Aku hanya bisa nyengir. Jika Jia sudah bicara seperti itu, dia pasti mengiakan permintaanku.
“Pulangnya sendiri bisa, ‘kan?” tanya Jia kemudian. Aku menggeleng. “Lama-lama aku mirip sopir pribadi kamu. Seharusnya kamu minta antar jemput Ian aja, dia kan pacar kamu,” lanjut Jia.
“Ssst ... pelan-pelan ngomongnya. Nanti kalau Mama dengar, bisa diomelin seharian aku,” kataku panik. “Kamu kan tahu sendiri, Ian kerja di luar kota. Masih syukur sebulan sekali bisa ketemu,” jawabku, setengah berbisik.
“Atau mau nyari pacar yang deketan?” goda Jia.
Hampir-hampir tanganku mendarat di kepala Jia, tetapi dia menghindar cepat ke kamar untuk berganti pakaian.
Dulu, aku tidak seperti ini, menyembunyikan hubunganku dengan Ian. Mama dan Papa juga tidak mempermasalahkan hubungan kami. Di mata orangtuaku, Ian sudah cukup dipercaya untuk menjagaku. Kami direstui.
Namun, itu berubah setahun belakangan. Hubunganku dan Ian sudah berjalan satu tahun. Belum terlalu matang, tetapi juga bukan usia jagung yang masih labil. Kami merencanakan hubungan yang lebih serius. Ian berjanji akan melamarku saat aku lulus kuliah. Untuk melangkah ke tahap itu, kami memutuskan untuk bertunangan dulu sambil mempersiapkan diri.

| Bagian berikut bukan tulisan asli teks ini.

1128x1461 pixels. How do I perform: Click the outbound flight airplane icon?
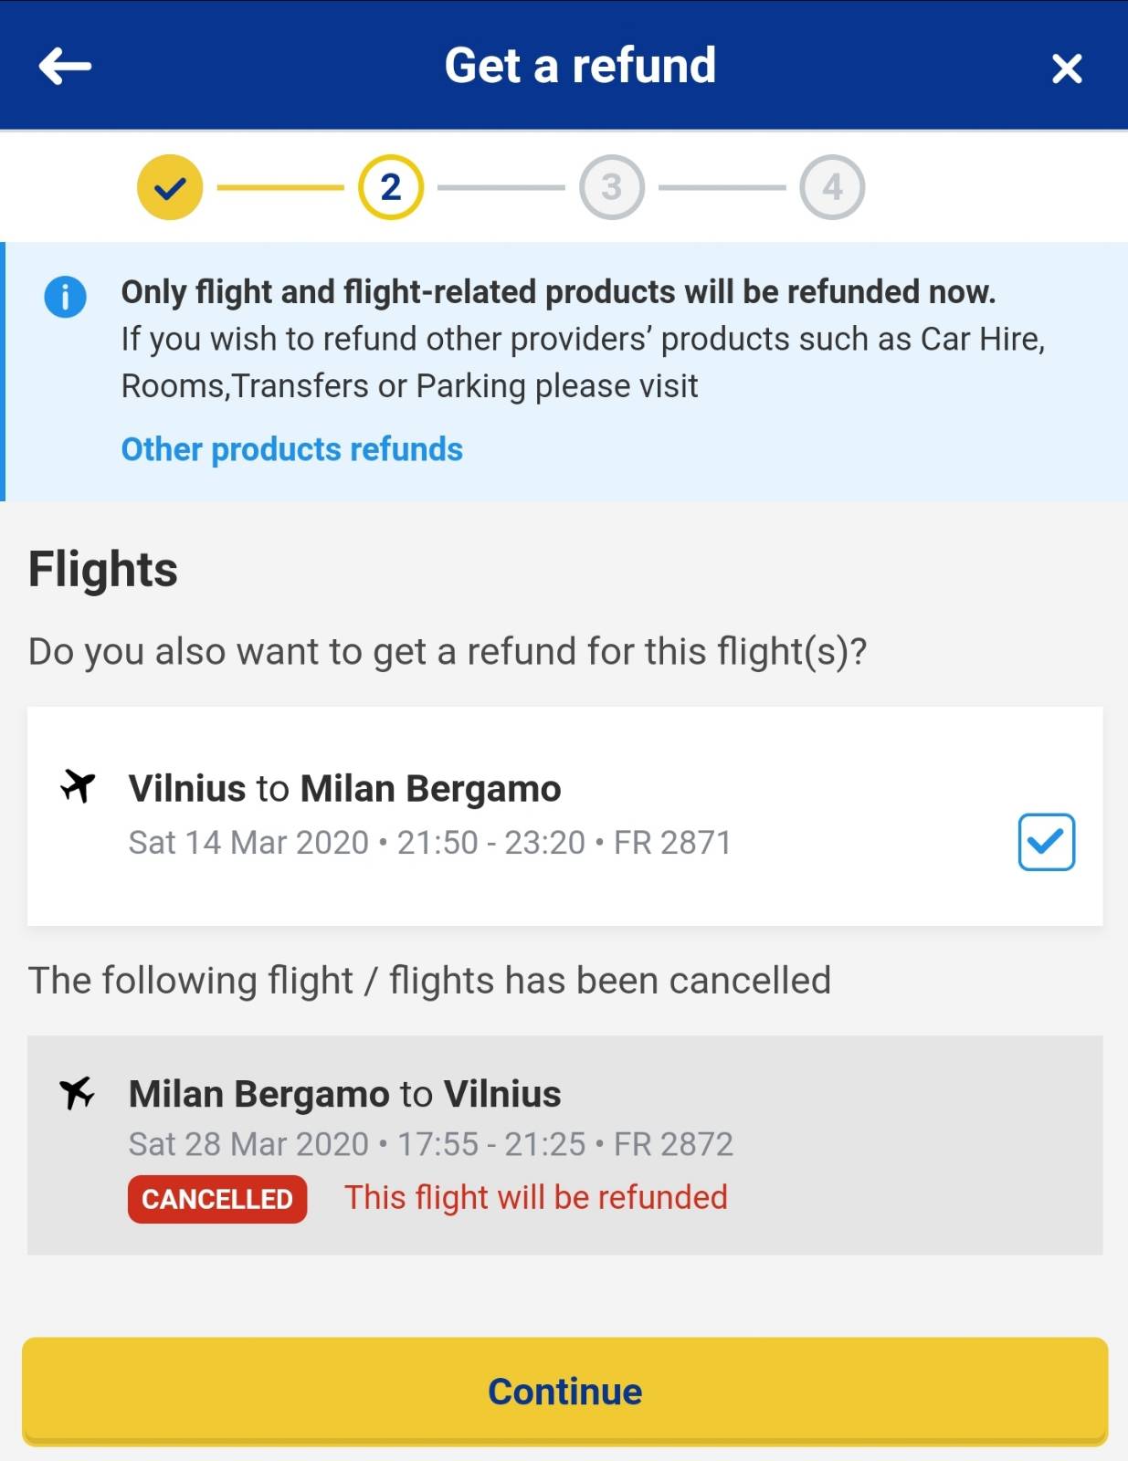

Tentu saja Mama dan Papa setuju dengan permintaan Ian. Dia sudah sangat dekat dengan keluargaku walaupun aku tidak begitu mengenal keluarganya. Yang kukenal hanya mamanya, itu pun hanya sekali bertemu saat acara nikahan sepupunya. Ian juga tidak pernah bercerita apa-apa tentang keluarganya kepadaku.
Ketika rencana pertunangan sudah matang, tiba-tiba sambil menangis Mama memintaku memutuskan hubungan dengan Ian. Mendengarkan permintaan itu saja sudah membuatku kalut, ditambah lagi melihat sedu sedan Mama. Pastilah ada sesuatu yang sangat serius.
Awalnya, aku tidak tahu apa yang sebenarnya terjadi. Aku pikir semuanya baik-baik saja. Hingga Mama bercerita bahwa ibu Ian mendatangi Mama dan menghina keluarga kami, berkata bahwa aku tidak sepantasnya berhubungan dengan Ian.